Lebron and the fadeaway that rewrote a record—then a quiet scare in Denver

The arena sound tightened in the first quarter as lebron rose into a fadeaway he has shaped over decades. The shot fell against the Denver Nuggets, and in that instant the Los Angeles Lakers star became the NBA’s all-time leader in career field goals made—one more milestone in a career that has spent 23 seasons stretching the sport’s record book.
How did Lebron become the NBA’s all-time leader in field goals made?
On Thursday night (ET), LeBron James set the record in the first quarter against Denver with a fadeaway shot. By the end of the night, his career field goals made total stood at 15, 842, moving him past Kareem Abdul-Jabbar, who finished his 20-year NBA career with 15, 837 made field goals—most of them with the Lakers.
The record adds to a growing list of categories in which James has moved ahead of Abdul-Jabbar. He has already passed him in minutes, field goals attempted, and points scored.
What happened after the record—was the elbow injury serious?
The night carried a jolt of uncertainty in the fourth quarter when James went down with an apparent elbow injury. For a few minutes, the game’s mood shifted from celebration to concern. It turned out not to be serious, and he returned minutes later.
James finished with 16 points, 8 assists, 5 rebounds, and 3 steals. The Lakers, though, lost 120-113 to the Nuggets, a result that snapped a three-game win streak even as the record was secured.
Why does this milestone matter, even in a loss?
Records can land with fireworks or with a single quiet possession that looks like any other—until the scoreboard confirms it meant something permanent. This one came on a familiar kind of shot, a fadeaway, and it put James alone at the top of a core measure of sustained scoring: turning attempts into points through made field goals, season after season.
The moment also echoed an earlier landmark. James set the points record in 2023 during a 133-130 loss to the Oklahoma City Thunder, hitting the historic shot on a fadeaway at the end of the third quarter without needing the entire game to do it. Thursday’s achievement followed that same pattern: history arriving inside the ordinary flow of a game that did not end in celebration.
Over his 23-year career—an NBA record—James has compiled a résumé that includes being a 22-time All-Star, making 21 All-NBA teams, earning six All Defensive team honors, winning the 2007-08 scoring title, taking 2003-04 Rookie of the Year, and winning four NBA championships. His legacy as a future Hall of Famer was secured long ago, yet the milestones keep arriving.
What comes next for lebron as records keep falling?
James has not definitively announced retirement plans. With his contract expiring at the end of the 2025-26 season, some believed he could stop after this year. No announcement has come, leaving open the possibility of a return for a 24th season.

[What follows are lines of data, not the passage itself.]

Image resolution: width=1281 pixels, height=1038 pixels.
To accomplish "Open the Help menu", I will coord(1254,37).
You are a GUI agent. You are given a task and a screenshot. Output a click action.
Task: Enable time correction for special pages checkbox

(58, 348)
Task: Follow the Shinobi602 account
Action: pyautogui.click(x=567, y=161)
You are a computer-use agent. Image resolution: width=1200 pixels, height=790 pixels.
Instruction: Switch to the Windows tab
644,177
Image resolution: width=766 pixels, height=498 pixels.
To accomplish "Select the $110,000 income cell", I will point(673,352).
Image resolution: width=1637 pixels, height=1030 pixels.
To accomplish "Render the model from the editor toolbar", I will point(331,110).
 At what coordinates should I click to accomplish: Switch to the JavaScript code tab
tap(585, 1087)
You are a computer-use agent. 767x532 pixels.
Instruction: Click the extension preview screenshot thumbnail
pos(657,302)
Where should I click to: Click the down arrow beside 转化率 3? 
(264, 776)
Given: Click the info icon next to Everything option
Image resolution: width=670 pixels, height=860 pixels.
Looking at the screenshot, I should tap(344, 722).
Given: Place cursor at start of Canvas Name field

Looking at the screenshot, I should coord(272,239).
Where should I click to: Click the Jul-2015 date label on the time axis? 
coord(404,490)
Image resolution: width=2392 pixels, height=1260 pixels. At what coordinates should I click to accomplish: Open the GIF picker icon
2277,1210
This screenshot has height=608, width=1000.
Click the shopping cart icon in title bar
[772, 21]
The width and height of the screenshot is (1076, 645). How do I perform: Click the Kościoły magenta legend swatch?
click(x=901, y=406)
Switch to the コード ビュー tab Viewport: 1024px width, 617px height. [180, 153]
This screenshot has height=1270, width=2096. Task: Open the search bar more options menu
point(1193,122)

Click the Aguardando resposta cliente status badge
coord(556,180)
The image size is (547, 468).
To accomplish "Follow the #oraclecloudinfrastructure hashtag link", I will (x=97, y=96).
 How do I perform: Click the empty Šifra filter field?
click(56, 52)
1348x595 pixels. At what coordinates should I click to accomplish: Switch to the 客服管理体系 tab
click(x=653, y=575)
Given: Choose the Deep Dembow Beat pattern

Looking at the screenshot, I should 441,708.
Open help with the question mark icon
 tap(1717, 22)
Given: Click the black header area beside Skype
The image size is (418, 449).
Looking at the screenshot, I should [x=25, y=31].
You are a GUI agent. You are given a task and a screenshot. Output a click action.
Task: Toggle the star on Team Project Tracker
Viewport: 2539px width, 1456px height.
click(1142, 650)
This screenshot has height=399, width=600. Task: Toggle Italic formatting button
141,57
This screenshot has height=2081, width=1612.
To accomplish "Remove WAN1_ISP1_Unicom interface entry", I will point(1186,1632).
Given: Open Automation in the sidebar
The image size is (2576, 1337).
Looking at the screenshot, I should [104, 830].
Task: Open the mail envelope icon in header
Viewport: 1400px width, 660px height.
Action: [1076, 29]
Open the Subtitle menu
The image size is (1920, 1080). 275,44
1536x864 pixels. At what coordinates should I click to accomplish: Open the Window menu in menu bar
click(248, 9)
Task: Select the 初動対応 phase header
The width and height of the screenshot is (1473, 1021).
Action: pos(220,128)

For now, he continues to produce. This season with the Lakers, James is averaging 21. 6 points, 7 assists, and 5. 6 rebounds per game. Before the 2025-26 season ends, it is described as very likely that he will also hold the record for most games played in NBA history.
In the league’s long argument over greatness, James is described as either the first- or second-best player of all time, with Michael Jordan the only other player presented as having an argument for the top spot. The field goals record does not settle that debate. What it does is add one more piece of evidence to a simpler claim: no player in league history has been this good for this long.
Who sits behind him on the all-time field goals made list?
Thursday’s record also reorders a list filled with iconic names. After James and Abdul-Jabbar, the top 10 in career field goals made stands as:
- LeBron James — 15, 842
- Kareem Abdul-Jabbar — 15, 837
- Karl Malone — 13, 528
- Wilt Chamberlain — 12, 681
- Michael Jordan — 12, 192
- Kobe Bryant — 11, 719
- Shaquille O’Neal — 11, 330
- Dirk Nowitzki — 11, 169
- Kevin Durant — 11, 075
- Elvin Hayes — 10, 976
There is a human story inside that ranking: not just brilliance, but time—seasons stacked without collapse, year after year of turning possessions into points. On Thursday, that story ran through one fadeaway in the first quarter, then through a brief fourth-quarter scare, and ended in a loss that did not erase what the shot meant. The next question—whether lebron chooses to keep adding to the list beyond the 2025-26 season—remains unanswered.